> PROBLEM REQUIREMENTS: Your answer should be every line below that includes the word "Negotiated".

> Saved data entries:
::::::

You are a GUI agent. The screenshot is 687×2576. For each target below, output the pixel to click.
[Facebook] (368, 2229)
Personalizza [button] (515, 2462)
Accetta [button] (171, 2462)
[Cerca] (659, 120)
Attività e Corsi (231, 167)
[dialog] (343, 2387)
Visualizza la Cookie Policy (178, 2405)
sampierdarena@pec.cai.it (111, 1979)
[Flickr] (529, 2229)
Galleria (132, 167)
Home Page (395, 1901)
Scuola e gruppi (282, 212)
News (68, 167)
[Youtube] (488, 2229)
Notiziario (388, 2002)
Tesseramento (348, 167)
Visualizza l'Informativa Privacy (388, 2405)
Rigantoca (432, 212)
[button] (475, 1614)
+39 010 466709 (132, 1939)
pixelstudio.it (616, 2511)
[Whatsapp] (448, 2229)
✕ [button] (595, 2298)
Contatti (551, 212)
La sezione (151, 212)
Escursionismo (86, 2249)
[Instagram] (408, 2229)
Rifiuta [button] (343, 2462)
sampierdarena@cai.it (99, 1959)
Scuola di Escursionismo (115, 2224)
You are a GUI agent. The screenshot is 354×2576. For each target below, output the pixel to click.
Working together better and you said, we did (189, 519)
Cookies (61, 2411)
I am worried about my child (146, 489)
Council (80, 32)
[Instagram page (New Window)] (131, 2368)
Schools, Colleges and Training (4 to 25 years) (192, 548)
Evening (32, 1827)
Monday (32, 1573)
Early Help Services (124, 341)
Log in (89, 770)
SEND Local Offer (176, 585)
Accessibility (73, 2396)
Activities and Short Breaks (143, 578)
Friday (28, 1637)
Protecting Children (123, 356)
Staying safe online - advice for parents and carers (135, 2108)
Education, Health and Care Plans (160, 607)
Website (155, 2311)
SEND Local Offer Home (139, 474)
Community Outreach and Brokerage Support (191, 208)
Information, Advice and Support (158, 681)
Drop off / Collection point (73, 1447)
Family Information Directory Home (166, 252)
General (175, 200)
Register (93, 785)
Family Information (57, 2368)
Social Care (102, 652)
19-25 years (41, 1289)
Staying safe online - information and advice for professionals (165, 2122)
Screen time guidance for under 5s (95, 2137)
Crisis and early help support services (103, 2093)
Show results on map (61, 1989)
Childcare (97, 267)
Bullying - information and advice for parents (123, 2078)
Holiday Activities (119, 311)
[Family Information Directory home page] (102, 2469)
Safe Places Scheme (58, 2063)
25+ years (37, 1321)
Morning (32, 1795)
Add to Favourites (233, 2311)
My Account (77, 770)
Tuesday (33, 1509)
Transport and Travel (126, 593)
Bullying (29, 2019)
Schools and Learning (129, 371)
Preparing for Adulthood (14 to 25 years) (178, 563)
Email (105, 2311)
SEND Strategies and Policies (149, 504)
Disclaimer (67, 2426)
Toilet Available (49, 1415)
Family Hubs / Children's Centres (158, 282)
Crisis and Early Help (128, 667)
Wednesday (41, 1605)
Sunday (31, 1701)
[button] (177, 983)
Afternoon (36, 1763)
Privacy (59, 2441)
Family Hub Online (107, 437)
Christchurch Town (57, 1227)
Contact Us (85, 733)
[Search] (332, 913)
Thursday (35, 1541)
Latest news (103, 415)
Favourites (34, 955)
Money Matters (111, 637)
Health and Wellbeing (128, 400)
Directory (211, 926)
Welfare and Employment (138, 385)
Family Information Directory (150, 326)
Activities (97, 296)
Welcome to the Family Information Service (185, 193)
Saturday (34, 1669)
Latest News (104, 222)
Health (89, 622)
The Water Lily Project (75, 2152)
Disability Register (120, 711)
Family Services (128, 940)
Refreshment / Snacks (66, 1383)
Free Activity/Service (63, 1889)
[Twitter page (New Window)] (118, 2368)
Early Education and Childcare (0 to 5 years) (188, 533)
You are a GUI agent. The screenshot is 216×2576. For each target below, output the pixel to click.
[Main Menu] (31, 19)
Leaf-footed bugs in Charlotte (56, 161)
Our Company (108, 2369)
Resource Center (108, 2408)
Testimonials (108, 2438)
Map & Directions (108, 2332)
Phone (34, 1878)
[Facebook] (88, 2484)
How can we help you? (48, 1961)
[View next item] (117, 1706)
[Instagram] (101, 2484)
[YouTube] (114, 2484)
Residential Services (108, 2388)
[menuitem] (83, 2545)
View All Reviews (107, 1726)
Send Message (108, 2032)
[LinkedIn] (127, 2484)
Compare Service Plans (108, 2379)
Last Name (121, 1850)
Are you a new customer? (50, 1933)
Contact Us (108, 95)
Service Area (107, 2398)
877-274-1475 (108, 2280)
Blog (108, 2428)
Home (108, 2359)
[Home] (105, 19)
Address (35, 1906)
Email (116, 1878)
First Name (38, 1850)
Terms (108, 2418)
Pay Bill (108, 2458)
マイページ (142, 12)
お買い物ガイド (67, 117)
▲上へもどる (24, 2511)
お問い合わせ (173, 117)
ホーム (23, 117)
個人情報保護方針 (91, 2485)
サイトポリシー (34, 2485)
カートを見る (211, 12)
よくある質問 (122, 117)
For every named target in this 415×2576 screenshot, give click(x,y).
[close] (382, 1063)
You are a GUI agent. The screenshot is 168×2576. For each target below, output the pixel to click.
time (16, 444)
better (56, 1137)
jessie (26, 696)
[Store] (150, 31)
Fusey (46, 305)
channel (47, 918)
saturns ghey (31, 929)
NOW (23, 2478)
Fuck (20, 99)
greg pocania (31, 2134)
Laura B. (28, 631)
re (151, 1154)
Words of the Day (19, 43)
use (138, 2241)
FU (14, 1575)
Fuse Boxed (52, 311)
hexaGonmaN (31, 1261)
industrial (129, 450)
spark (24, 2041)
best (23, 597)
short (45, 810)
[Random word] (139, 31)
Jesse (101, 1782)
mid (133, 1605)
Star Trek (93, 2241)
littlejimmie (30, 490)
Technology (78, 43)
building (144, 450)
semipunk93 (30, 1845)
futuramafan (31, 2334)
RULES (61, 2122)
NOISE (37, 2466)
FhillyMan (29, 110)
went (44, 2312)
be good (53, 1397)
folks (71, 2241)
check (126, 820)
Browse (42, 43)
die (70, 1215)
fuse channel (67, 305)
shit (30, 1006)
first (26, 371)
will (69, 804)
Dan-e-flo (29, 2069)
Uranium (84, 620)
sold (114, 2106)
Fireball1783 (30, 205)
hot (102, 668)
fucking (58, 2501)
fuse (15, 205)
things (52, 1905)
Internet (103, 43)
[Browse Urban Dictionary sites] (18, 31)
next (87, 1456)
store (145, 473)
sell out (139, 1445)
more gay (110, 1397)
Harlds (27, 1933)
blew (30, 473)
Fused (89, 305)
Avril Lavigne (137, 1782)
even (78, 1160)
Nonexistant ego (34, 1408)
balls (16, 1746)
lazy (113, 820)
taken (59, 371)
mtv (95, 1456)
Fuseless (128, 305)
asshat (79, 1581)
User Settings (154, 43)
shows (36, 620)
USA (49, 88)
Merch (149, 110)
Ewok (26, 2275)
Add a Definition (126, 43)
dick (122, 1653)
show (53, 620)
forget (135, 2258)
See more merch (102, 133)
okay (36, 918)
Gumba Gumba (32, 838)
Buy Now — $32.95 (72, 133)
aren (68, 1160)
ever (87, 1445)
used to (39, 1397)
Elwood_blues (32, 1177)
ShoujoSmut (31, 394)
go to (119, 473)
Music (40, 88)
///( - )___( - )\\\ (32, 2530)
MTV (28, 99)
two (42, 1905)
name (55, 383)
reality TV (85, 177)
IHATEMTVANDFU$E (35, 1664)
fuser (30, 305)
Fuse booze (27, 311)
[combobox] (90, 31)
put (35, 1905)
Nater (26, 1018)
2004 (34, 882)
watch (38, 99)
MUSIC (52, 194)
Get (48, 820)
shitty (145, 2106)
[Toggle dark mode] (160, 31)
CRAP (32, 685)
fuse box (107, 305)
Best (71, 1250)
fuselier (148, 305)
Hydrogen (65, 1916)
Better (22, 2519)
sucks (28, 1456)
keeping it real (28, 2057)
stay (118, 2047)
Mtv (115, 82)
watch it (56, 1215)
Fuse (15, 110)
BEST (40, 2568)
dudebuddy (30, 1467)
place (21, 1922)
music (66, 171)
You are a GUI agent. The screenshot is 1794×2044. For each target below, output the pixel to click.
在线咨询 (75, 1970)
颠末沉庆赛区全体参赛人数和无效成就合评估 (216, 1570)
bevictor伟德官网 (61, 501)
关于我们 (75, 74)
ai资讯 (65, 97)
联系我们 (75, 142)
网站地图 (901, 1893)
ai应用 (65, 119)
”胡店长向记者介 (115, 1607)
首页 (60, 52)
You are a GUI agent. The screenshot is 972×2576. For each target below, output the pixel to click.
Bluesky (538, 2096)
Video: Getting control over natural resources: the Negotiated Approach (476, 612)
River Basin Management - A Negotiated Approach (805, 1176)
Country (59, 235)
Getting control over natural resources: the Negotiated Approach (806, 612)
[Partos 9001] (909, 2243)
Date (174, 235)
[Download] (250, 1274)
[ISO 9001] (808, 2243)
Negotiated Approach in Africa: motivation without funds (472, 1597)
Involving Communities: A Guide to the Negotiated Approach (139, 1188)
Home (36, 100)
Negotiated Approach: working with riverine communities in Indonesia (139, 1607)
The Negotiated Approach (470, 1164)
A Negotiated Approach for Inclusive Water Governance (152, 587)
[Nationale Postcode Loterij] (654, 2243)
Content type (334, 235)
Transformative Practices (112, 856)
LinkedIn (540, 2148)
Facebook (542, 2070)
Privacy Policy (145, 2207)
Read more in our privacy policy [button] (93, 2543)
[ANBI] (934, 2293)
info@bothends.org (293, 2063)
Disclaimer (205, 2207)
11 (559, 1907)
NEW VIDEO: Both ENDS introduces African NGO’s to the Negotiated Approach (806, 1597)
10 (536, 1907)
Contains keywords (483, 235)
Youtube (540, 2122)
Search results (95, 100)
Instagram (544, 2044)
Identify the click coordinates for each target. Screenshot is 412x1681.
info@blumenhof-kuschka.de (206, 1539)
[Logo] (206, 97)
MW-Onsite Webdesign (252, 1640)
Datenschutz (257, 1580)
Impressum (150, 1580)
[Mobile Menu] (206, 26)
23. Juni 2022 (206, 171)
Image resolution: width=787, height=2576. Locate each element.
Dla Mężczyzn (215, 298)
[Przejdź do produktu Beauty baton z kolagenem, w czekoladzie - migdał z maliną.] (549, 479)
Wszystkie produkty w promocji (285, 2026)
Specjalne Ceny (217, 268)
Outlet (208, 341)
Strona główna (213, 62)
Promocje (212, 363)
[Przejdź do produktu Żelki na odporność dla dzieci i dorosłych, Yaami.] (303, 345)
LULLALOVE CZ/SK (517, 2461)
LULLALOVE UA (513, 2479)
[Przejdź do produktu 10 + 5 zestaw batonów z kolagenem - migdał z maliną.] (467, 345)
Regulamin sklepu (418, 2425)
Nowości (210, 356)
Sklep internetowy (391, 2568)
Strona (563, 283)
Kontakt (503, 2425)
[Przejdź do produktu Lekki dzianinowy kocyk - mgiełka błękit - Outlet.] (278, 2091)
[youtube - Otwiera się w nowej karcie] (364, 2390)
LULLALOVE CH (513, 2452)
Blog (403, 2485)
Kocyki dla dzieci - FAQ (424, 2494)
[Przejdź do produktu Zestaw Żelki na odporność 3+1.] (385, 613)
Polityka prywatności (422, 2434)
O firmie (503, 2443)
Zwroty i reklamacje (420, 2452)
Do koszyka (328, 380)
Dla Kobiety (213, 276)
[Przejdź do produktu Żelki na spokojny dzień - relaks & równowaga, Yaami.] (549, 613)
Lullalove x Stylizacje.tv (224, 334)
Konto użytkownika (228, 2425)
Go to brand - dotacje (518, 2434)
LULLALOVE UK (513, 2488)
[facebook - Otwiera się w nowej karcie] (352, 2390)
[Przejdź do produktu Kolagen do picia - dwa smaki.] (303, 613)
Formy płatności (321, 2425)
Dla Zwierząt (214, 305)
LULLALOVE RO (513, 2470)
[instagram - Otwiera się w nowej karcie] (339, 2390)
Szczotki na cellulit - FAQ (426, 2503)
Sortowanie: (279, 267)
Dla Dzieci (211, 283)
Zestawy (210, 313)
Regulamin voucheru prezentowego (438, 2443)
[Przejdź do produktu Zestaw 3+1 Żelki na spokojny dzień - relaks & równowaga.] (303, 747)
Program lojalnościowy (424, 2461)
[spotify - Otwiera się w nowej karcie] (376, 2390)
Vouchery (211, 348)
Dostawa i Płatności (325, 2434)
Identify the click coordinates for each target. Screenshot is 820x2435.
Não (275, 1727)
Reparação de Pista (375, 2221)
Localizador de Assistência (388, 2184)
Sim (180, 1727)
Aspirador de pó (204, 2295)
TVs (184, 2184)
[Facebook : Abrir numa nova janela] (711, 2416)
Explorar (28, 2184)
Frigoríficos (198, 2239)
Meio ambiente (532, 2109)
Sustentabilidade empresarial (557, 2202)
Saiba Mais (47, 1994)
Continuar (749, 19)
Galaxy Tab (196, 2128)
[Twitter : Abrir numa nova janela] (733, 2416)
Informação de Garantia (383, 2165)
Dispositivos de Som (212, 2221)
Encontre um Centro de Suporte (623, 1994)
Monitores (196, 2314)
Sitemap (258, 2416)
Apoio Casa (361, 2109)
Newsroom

::::::

> EXERCISE RESPONSE:
Video: Getting control over natural resources: the Negotiated Approach (476, 612)
River Basin Management - A Negotiated Approach (805, 1176)
Getting control over natural resources: the Negotiated Approach (806, 612)
Negotiated Approach in Africa: motivation without funds (472, 1597)
Involving Communities: A Guide to the Negotiated Approach (139, 1188)
Negotiated Approach: working with riverine communities in Indonesia (139, 1607)
The Negotiated Approach (470, 1164)
A Negotiated Approach for Inclusive Water Governance (152, 587)
NEW VIDEO: Both ENDS introduces African NGO’s to the Negotiated Approach (806, 1597)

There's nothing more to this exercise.